On 7/20/07, Erik Moeller erik@wikimedia.org wrote:
On 7/20/07, Gregory Maxwell gmaxwell@gmail.com wrote:
By doing so we lose the ability to offer a complete record of our content, and and the ability to offer easy 'one stop' duplication of our collection for backup and other purposes.
http://download.wikimedia.org/
Image tarballs There are currently no image dumps available. Check back in mid-2007.
Yes indeed. In fact I understand that our own internal backup situation for images isn't much better than the dumps...
But by your argument we should shut down enwiki and hand it off to archive.org: After all, our dumps are highly unreliable: there is a new partial set one from the 16th, but before then and for some time back there was no dump at all.
We don't seem to be doing very well on this front one way or another. The Internet Archive _specializes_ on redundant, fail-safe archiving. I'm sure providing easy ways to access all uploaded videos would be much easier for them than it is for us.
We need redundant fail safe storage etc for our images as well. We're failing. The solution is to stop failing, not hand over the ropes to someone else.
A lot of the content that Archive.org hosts would be deleted on commons for copyright reasons. Historically they have handled copyright by exception rather than proactively.
It's an _archive_. Their point is to slurp up as much material as possible. It's wonderful that an organization with this purpose exists which is willing to push the limits of what is permissible under copyright law, and if we only push free content to them, rather than adopting their criteria for inclusion, their mission in no way denigrates ours. We could selectively whitelist some of their collections as being acceptable for use within our projects.
What they do is their business and I wish them luck. At the same time, we're here to create content which provides freedom, not get into pissing matches with copyright holders.
Yet some members of our development staff do not respond to emails about video playback support in Mediawiki.
By "some members of our development staff", do you mean Tim or Brion? ;-) Let's face it, we don't currently have the staff support to go much beyond just keeping the sites running.
Tim.
Where have you been? :) We now have automatic in browser playback that works for a majority of readers without downloading anything additional.
We still don't support embedding video directly into articles (the Archive has a nice implementation where the player loads in the brower once you click the preview).
We could have in about 15 minutes- 20 minutes, I'm not kidding. I'm not a fan of inline players because they mess up layout. No one has asked me for it so I've avoided doing it.
What are you basing the assertion "majority of readers" on?
Our popup "(>) play in browser" system loads a launch page off a box with an access log. Due to java security it also fetches the video through a proxy on the same system. We can tell if the player worked for an IP if the same IP both fetches the launch page and completes a media file.

#####

** Goal **
Write what comes next in the email thread about image dumps and video playback, picking up after its last line.

(Click-target items)

#####

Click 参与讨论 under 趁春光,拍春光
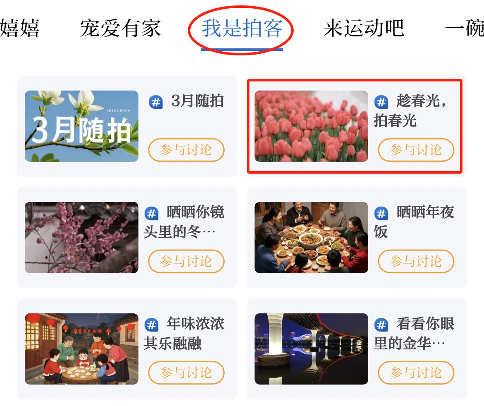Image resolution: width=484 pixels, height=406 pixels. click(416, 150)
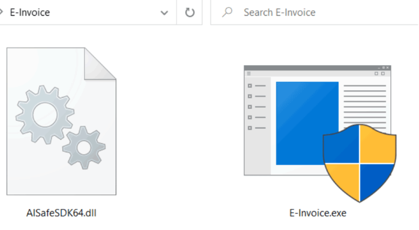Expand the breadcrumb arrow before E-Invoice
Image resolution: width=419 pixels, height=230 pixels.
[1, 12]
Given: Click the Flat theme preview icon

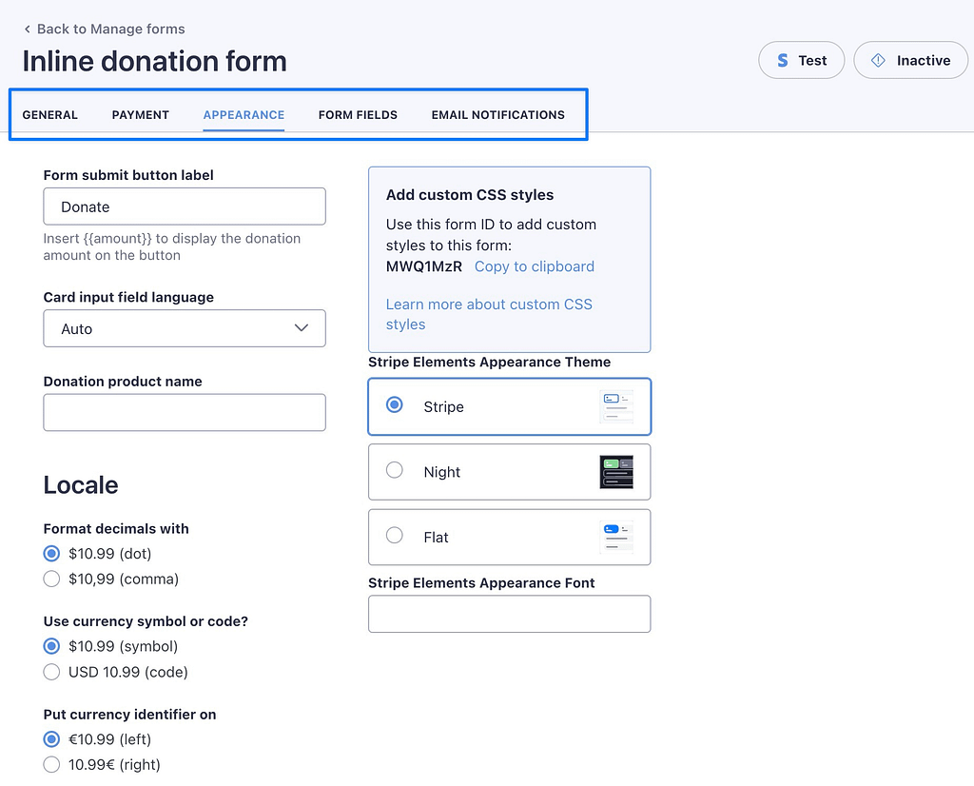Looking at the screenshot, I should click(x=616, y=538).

#####

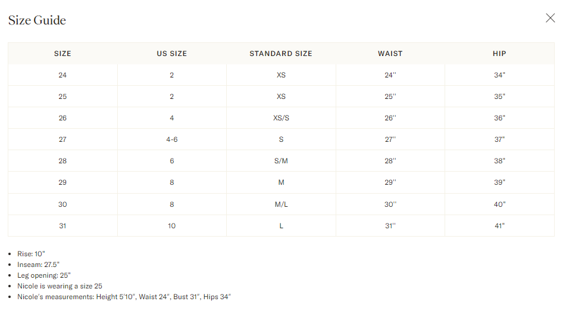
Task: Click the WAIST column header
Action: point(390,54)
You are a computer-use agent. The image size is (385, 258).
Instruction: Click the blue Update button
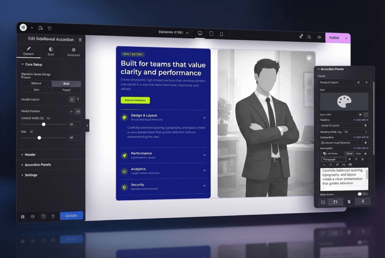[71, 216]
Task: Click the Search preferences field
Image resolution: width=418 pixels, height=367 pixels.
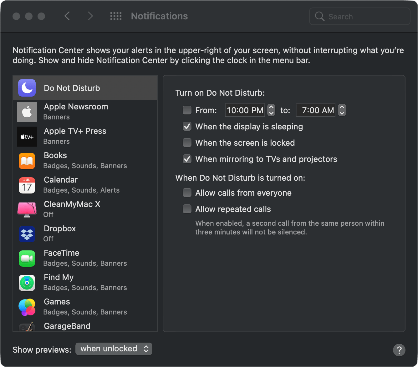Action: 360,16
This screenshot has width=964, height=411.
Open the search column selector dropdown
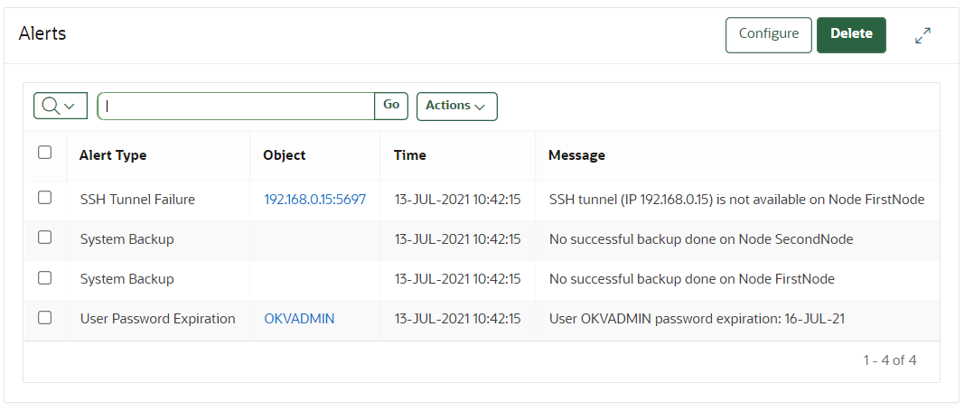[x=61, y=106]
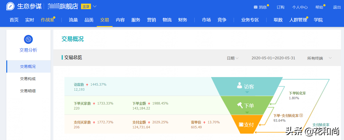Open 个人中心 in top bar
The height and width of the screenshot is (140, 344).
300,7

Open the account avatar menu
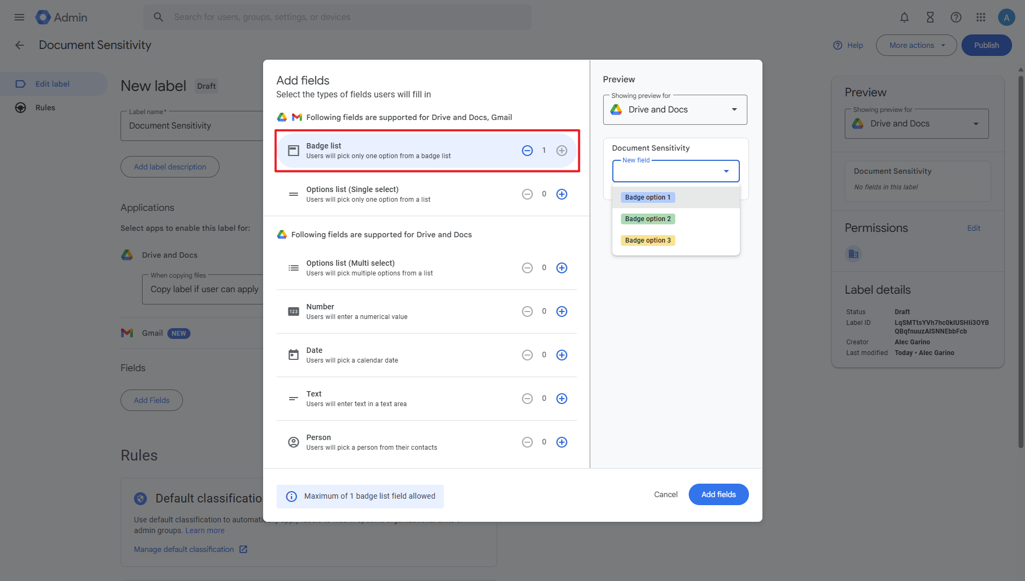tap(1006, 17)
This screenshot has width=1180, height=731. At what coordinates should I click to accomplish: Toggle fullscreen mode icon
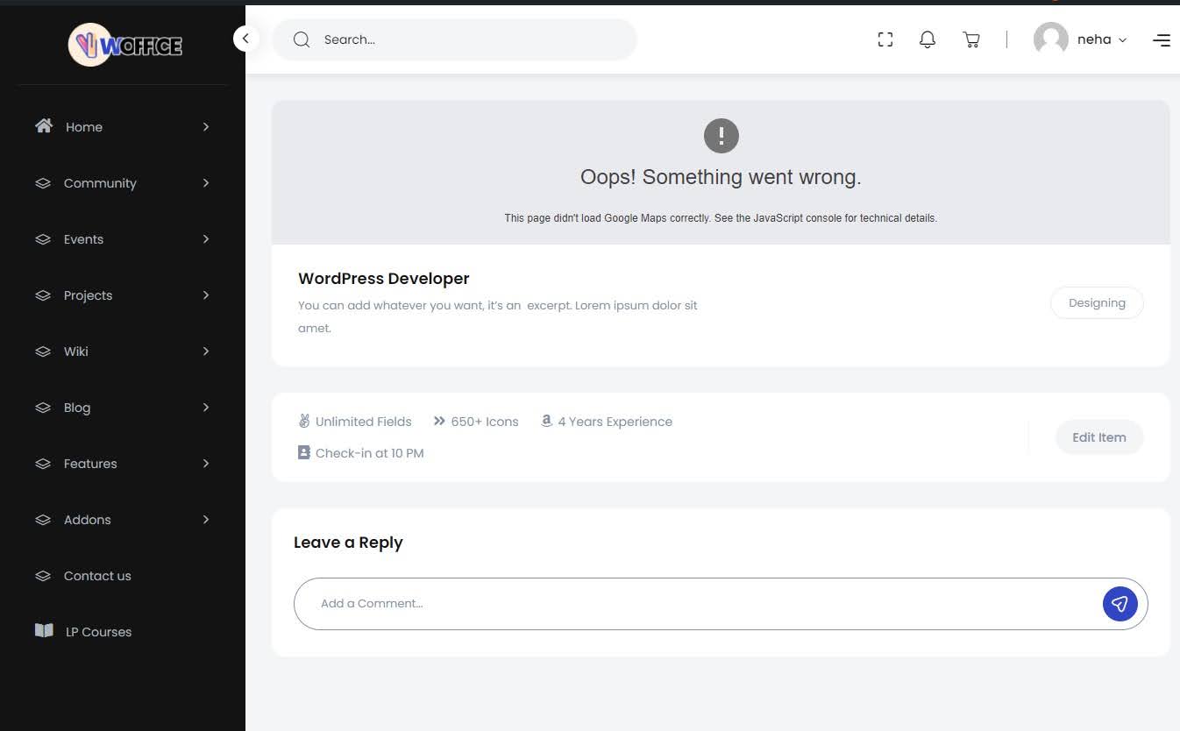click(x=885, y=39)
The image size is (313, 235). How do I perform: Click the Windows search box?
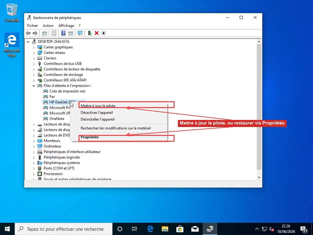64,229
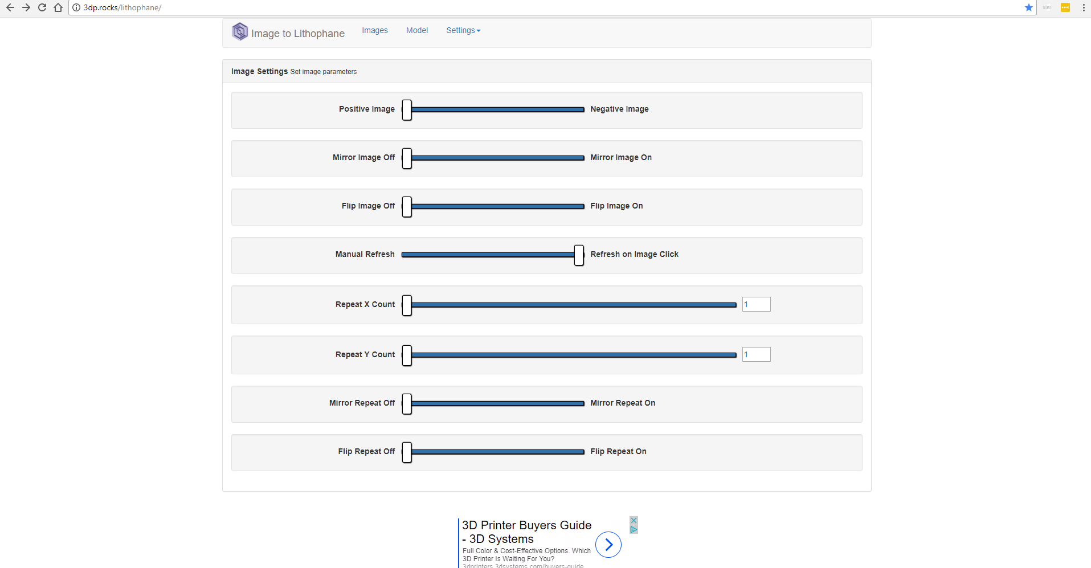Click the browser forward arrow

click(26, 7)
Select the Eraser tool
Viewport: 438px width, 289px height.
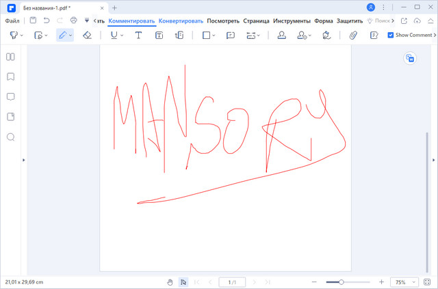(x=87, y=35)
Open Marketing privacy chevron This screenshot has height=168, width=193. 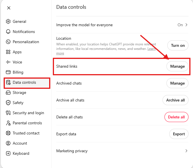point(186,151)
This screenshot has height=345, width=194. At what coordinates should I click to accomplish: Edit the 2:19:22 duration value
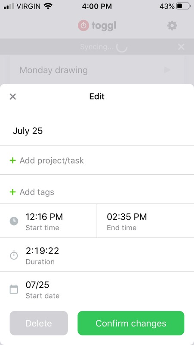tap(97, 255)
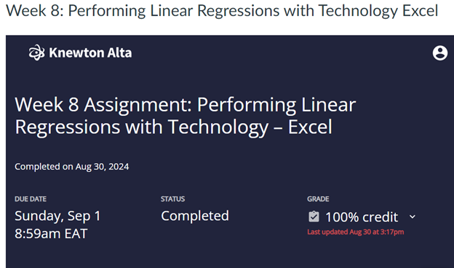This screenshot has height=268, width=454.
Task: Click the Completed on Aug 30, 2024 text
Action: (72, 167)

#####

** Result of this task **
Previously it worked for 81-82% of the people who clicked the play button. I pulled yesterdays numbers and it was only 72%. Both are still clearly a majority. :) This is in the same general range as flash penetration, at least for flash 8+... and it's way better than before I setup the player: about 0% could just click a theora file and play it ;)
I made some changes to the player autodectection code a few weeks ago, so I suspect I botched detection for some users, resulting in the decline rather than an actual change in browser abilities. If thats the case it's entirely my fault: I put out the last set of detection changes without much testing. :(
Obviously the viewer numbers are a bit self-selecting: If it didn't work before people are less likely to try it later. But even on day one I had success levels well over 50% and it works for a lot more people now. Also, much of our traffic is drive by, which should reduce the memory effect.
Jeez Erik. With the exception of flash we already have that. *Including* HTML5 <video/> support, which works in Opera.
It does? I'm using Opera 9.2, and it only shows me the Java player.
You need the 9.5 beta, which I think is still windows only. It works fine in Wine however.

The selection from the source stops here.